いつのころからか、自分から、死の匂いが、立ちこめているのに気づいていた。いつの間にか、無意識のうちに、死の準備を始めている自分があった。

人は孤独に死ぬのなら、少し、孤独に慣れておくのもいい。
 
眼前に、冬の街並みが広がる。

頭も体も好きなように動かせるのだから、投げやりになることなど嫌だ。最後まで、自分らしく、精いっぱいに生きてみせる。

それが、運命への宣戦布告だ。死ぬなら、どれだけ短くあろうと、まっとうして死にたい。

勉強も部活も休まずに、いつも通りを続けている。普通どおりを貫き通すと決めている。

だから、今日のように、部活がなくて早く帰った日は、体を持て余して、かえって疲労がたまる。

玄関の門を過ぎても、部屋に向かう気が起きず、裏庭をぶらついて、好きな場所に来た。

座り込んだ枯葉は、心地良かった。

冬の冷たさが、ありがたい。
 
感覚を鈍磨させ、心を透明に近づける。

最後の冬かな……。

ふと、冬休みに、会ってきた親の顔を思い出し、苦しくなる。引きとめる彼らをおいて、日本に戻った。もう少し、長く過ごしてあげればよかったかもしれない。だが、病人扱いが、つらかった。俺のことで苦しむ姿を見るのがつらかった。

そして、何より、俺は、日常を貫きたかった。

もっともひどい親不孝をしようとする俺が消えた後、早く、彼らに平穏がくることを切に願う。

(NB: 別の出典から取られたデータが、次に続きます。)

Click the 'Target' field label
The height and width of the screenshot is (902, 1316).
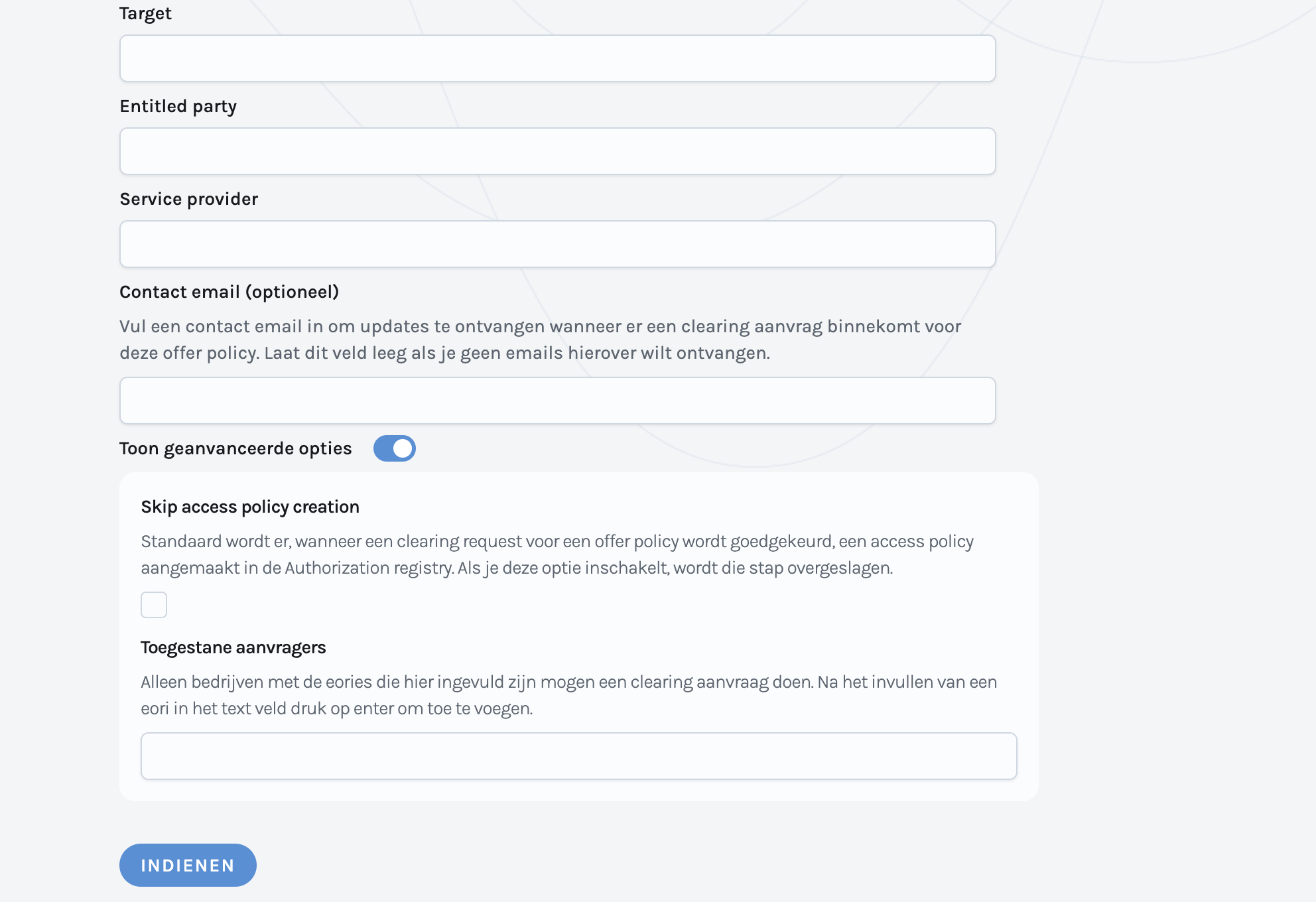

もう、どこまで、死の足音は、やってきているのだろう。まだ、それは、聞こえない。もしかしたら、来年もあるかもしれない。

しかし、考えるのは、やめよう。

死は誰にでも平等に訪れ、それは、いきなり、やってくることもある。そんな死へ、恐怖を抱くのは、愚かなことだ。

ただ、毎日を懸命に生きるしかない。

そうだろう?

それが俺の生き方だ。俺らしさだ。これだけは、失わない。命を奪われようと、自分らしさを奪われたりはしない。




……敏は、何をしているだろうか。

俺は、奴をずっと避けている。この家の広さをはじめてありがたいと思った。避ければ会わないで済む。

敏の寛容に、縋りたくない。

俺は、滅んでいく。滅んで行く前に十分燃え尽きて滅ぶ。

ならば、この人生も悪いものではない。

冬の街並みが、眼前に広がる。

死に近い冬という季節が、俺を、静めている。

 

 

……敏は、家にいるのだろうか。どこかに出かけているのだろうか。何をしているのだろうか。

いや、実際は、避けているのは、奴の方だ。

俺は、避けてなどいない。

以前の生活に戻っただけだ。

以前のように、食事を部屋に持ってきてもらい、部活で遅く帰り、土日は仲間と過ごし、出かけない休日には部屋で好きな本でも読んで過ごす。

敏が現れる前の生活に戻っただけだ。




ただ、毎日、玄関を通るのが嫌だった。

俺は、いつも、奴の靴を確認している。



毎日、帰ってきて、二階の窓が見えるのが嫌だった。

俺は、いつも、奴の窓の明かりを確認している。



どうしてだ。

どうして、俺の前に現れない。

どうして、姿を見せない。

どうして、それを恨めしいことのように思うんだ、俺は。

どうして。

いや、これ以上考えるのは、やめよう。

敏は、去った俺を、去らせたままにしている。それは、奴が、俺を必要とはしていないということだ。それを受け入れなければならない。

だが、俺は。

俺は、奴が。

だから、考えるのはやめろ。

考えてもどうにもならないことを考えるのは、時間の無駄だ。

早く勉強でもしよう。興味深い物理の問題を見つけている。あれに早く集中しよう。

どうして、奴がいないのが、こんなに。

時間を持て余すのは苦手だ。考えても無駄なことばかりを考えてしまう。思っても栓ないことばかりを思ってしまう。

こんなに。
 
寂しくてたまらないんだろう…………?

ああ、これは、寂しいという気持ちだ。

寂しさが、今までに味わったことがないほど積み重なったものだ。何層にも、いろんな種類の寂しさを突きつけられている。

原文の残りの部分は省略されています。